13.1.1. The script editor

The editor is a full professional text editor built on the Qt Creator core, in a tabbed, single-window layout. Tabs along the top switch between open files, and the usual file and edit operations live in the File and Edit menus and on the toolbar buttons along the left edge. Most of it works the way you expect from any editor; the features below are the ones that matter for MicroPython work.

13.1.1.1. Whitespace

Indentation is syntax in Python, and an IndentationError caused by a stray tab is invisible in normal display. When that happens, turn on Visualize Whitespace under Edit → Advanced – every space and tab is drawn on screen, and the odd one out is easy to spot.

13.1.1.2. Find and replace

Press Ctrl+F for the find and replace bar. It matches plain text, whole words, or regular expressions, and replacements can use capture groups and preserve the case of each match they replace. Press Ctrl+Shift+F for Advanced Find, which widens the search to all open files or to every file under a folder on disk and lists the matches as clickable results.

13.1.1.3. Code completion and call tips

The editor knows the camera’s Python API. Type . after a module or object name and a completion list opens with its functions, methods, and constants; pick one and a call tip walks you through the arguments. Hover over any API name to see its documentation in a tooltip – the same text as the library reference, without leaving the editor. Completion covers the camera-specific modules (csi, image, machine, and the rest of the library reference) as well as the Python language itself.

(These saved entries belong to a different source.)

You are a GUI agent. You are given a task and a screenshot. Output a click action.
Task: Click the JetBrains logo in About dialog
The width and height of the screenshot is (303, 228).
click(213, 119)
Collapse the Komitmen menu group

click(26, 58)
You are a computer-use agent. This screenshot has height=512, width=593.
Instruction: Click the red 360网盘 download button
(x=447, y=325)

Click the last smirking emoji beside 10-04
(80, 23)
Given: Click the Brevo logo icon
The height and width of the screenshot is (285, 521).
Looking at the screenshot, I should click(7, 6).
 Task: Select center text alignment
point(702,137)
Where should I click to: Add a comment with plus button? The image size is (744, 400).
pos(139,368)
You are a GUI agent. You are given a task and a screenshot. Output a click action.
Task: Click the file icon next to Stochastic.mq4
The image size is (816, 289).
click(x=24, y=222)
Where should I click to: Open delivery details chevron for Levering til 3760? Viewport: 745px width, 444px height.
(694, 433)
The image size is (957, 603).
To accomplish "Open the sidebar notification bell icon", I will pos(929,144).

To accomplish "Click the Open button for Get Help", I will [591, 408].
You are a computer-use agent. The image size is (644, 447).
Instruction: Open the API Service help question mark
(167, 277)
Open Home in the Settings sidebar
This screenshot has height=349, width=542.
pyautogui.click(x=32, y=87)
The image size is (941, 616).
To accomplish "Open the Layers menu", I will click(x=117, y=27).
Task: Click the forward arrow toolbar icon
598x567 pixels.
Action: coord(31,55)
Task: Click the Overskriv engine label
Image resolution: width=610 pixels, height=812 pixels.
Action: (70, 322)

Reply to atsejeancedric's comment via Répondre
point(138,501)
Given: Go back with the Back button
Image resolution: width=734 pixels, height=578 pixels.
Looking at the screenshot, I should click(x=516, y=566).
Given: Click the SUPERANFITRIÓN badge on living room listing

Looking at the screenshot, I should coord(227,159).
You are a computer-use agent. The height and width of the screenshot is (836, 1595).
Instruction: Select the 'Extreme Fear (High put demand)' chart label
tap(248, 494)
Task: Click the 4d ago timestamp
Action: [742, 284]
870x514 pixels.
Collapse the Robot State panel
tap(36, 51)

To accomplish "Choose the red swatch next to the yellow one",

A bundled Python language server checks your code as you type, underlining undefined names, unused imports, and syntax errors before the script ever runs – a whole class of typo crashes never reaches the camera.

The editor's completion popup open after typing a dot, listing the image methods with their call signatures

Type a dot and the completion list opens – every entry with its full call signature.

13.1.1.4. GitHub Copilot

The editor supports GitHub Copilot for inline AI code suggestions. It does nothing until you sign in with a GitHub account that has a Copilot subscription, under the Copilot section of the preferences dialog. To turn it off again, sign out or untick its enable box.

13.1.1.5. Beyond Python files

The editor opens more than scripts. Open an image file and it appears in an image viewer with zoom and fit-to-screen controls – handy for inspecting saved snapshots and templates without leaving the IDE. Open a binary file and it appears in a hex editor, useful for a quick look inside a recording or a descriptor file.

13.1.1.6. Editing outside the IDE

Scripts are plain .py files, and nothing requires you to edit them in the IDE. When a file open in the editor changes on disk – saved from another editor, or pulled from version control – the IDE notices as soon as its window regains focus and reloads the file. It asks first only if the copy in the editor has unsaved changes of its own.